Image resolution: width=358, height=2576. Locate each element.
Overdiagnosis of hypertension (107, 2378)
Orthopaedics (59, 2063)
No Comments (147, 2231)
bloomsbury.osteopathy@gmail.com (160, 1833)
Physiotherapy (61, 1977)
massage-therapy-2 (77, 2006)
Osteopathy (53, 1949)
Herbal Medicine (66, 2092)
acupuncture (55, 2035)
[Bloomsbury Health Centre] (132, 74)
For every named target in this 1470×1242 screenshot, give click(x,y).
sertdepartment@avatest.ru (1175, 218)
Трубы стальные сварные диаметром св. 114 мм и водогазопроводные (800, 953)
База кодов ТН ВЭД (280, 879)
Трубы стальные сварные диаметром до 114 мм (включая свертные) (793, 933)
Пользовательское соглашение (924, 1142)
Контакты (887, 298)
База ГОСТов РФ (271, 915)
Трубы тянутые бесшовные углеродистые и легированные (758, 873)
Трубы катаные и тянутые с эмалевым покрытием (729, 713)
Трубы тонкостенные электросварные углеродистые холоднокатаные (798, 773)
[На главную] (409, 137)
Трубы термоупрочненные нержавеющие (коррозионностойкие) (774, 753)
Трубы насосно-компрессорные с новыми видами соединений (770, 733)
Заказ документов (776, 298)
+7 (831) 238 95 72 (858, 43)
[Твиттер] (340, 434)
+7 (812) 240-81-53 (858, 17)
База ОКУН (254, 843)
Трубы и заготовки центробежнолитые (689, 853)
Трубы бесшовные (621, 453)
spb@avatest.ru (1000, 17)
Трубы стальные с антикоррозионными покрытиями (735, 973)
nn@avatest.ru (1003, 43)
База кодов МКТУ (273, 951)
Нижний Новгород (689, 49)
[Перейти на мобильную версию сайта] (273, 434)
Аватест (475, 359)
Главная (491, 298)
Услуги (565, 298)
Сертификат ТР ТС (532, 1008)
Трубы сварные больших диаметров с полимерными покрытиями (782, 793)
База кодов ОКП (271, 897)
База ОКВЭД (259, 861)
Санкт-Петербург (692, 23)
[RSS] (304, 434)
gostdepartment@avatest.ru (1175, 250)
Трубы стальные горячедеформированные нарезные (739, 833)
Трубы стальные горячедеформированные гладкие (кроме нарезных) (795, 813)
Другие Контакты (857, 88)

··········

_WHAT YOU ARE ASKED TO DO_
An exact transcription of all the entries is needed.

_SOLUTION FOR THIS EXERCISE_
Image resolution: width=358, height=2576. Locate each element.
Overdiagnosis of hypertension (107, 2378)
Orthopaedics (59, 2063)
No Comments (147, 2231)
bloomsbury.osteopathy@gmail.com (160, 1833)
Physiotherapy (61, 1977)
massage-therapy-2 (77, 2006)
Osteopathy (53, 1949)
Herbal Medicine (66, 2092)
acupuncture (55, 2035)
[Bloomsbury Health Centre] (132, 74)
For every named target in this 1470×1242 screenshot, give click(x,y).
sertdepartment@avatest.ru (1175, 218)
Трубы стальные сварные диаметром св. 114 мм и водогазопроводные (800, 953)
База кодов ТН ВЭД (280, 879)
Трубы стальные сварные диаметром до 114 мм (включая свертные) (793, 933)
Пользовательское соглашение (924, 1142)
Контакты (887, 298)
База ГОСТов РФ (271, 915)
Трубы тянутые бесшовные углеродистые и легированные (758, 873)
Трубы катаные и тянутые с эмалевым покрытием (729, 713)
Трубы тонкостенные электросварные углеродистые холоднокатаные (798, 773)
[На главную] (409, 137)
Трубы термоупрочненные нержавеющие (коррозионностойкие) (774, 753)
Трубы насосно-компрессорные с новыми видами соединений (770, 733)
Заказ документов (776, 298)
+7 (831) 238 95 72 (858, 43)
[Твиттер] (340, 434)
+7 (812) 240-81-53 (858, 17)
База ОКУН (254, 843)
Трубы и заготовки центробежнолитые (689, 853)
Трубы бесшовные (621, 453)
spb@avatest.ru (1000, 17)
Трубы стальные с антикоррозионными покрытиями (735, 973)
nn@avatest.ru (1003, 43)
База кодов МКТУ (273, 951)
Нижний Новгород (689, 49)
[Перейти на мобильную версию сайта] (273, 434)
Аватест (475, 359)
Главная (491, 298)
Услуги (565, 298)
Сертификат ТР ТС (532, 1008)
Трубы сварные больших диаметров с полимерными покрытиями (782, 793)
База кодов ОКП (271, 897)
База ОКВЭД (259, 861)
Санкт-Петербург (692, 23)
[RSS] (304, 434)
gostdepartment@avatest.ru (1175, 250)
Трубы стальные горячедеформированные нарезные (739, 833)
Трубы стальные горячедеформированные гладкие (кроме нарезных) (795, 813)
Другие Контакты (857, 88)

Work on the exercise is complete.